WORK TASK>
Everything before the line containing "944x625 pixels." stays out; print that line and all lines below it through the last, exactly.

DATA PROVIDED>
[Start of section]
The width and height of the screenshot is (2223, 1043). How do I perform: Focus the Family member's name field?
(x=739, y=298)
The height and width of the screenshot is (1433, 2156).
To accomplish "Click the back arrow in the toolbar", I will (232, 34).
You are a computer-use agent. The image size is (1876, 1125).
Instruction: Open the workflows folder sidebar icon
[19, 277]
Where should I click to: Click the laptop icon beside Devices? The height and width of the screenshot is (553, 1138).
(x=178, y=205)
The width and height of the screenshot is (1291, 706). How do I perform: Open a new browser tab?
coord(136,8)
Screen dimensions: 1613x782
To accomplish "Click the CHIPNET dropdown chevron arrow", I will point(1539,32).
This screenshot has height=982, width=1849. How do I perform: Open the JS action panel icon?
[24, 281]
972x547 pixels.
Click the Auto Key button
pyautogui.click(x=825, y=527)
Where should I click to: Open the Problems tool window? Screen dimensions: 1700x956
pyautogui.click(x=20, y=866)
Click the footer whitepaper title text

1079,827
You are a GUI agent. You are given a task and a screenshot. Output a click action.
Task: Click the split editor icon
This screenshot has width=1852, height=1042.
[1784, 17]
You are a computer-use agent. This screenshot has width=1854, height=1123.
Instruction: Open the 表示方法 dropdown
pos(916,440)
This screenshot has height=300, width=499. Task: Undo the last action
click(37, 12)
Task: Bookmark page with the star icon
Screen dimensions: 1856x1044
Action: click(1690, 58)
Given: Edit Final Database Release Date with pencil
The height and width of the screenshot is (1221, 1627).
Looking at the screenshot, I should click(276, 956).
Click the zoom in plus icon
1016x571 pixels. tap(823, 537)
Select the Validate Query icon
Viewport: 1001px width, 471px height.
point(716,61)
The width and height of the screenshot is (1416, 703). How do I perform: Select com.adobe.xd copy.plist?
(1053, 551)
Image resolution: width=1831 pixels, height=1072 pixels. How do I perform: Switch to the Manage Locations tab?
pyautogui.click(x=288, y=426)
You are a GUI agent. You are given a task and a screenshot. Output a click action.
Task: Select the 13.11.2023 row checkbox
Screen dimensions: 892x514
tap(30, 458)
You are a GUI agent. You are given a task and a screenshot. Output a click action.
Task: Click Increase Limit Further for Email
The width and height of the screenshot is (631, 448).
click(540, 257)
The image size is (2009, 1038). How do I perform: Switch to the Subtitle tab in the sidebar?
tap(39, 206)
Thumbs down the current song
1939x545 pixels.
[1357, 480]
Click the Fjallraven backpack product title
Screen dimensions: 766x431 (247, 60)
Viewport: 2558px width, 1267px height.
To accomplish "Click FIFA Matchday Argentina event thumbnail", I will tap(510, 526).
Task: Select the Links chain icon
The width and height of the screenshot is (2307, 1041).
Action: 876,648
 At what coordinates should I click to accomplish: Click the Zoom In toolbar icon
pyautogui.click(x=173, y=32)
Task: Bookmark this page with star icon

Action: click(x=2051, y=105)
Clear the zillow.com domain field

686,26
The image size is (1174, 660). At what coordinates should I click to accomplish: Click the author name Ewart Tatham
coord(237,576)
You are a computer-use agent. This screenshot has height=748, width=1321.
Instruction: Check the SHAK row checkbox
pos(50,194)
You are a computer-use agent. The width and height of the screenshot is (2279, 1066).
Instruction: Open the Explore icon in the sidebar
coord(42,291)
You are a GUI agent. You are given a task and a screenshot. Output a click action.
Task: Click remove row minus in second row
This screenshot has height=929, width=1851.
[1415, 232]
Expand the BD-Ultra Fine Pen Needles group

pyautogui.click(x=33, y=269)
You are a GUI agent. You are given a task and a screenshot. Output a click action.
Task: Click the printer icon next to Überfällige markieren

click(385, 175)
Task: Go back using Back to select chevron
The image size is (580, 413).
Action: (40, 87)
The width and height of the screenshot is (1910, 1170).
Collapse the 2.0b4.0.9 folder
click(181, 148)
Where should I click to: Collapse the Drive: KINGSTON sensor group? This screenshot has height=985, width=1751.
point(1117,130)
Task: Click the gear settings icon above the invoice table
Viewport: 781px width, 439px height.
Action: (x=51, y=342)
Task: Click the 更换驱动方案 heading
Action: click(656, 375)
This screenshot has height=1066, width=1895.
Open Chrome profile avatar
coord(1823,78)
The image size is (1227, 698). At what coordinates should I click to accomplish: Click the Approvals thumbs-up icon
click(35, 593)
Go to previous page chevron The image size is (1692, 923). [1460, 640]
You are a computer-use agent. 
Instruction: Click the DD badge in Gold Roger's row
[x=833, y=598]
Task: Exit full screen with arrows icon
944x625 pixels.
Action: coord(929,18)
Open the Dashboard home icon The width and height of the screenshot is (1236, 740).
[End of section]
SOLUTION TO THIS EXERCISE>
944x625 pixels.
Action: coord(929,18)
Open the Dashboard home icon The width and height of the screenshot is (1236, 740).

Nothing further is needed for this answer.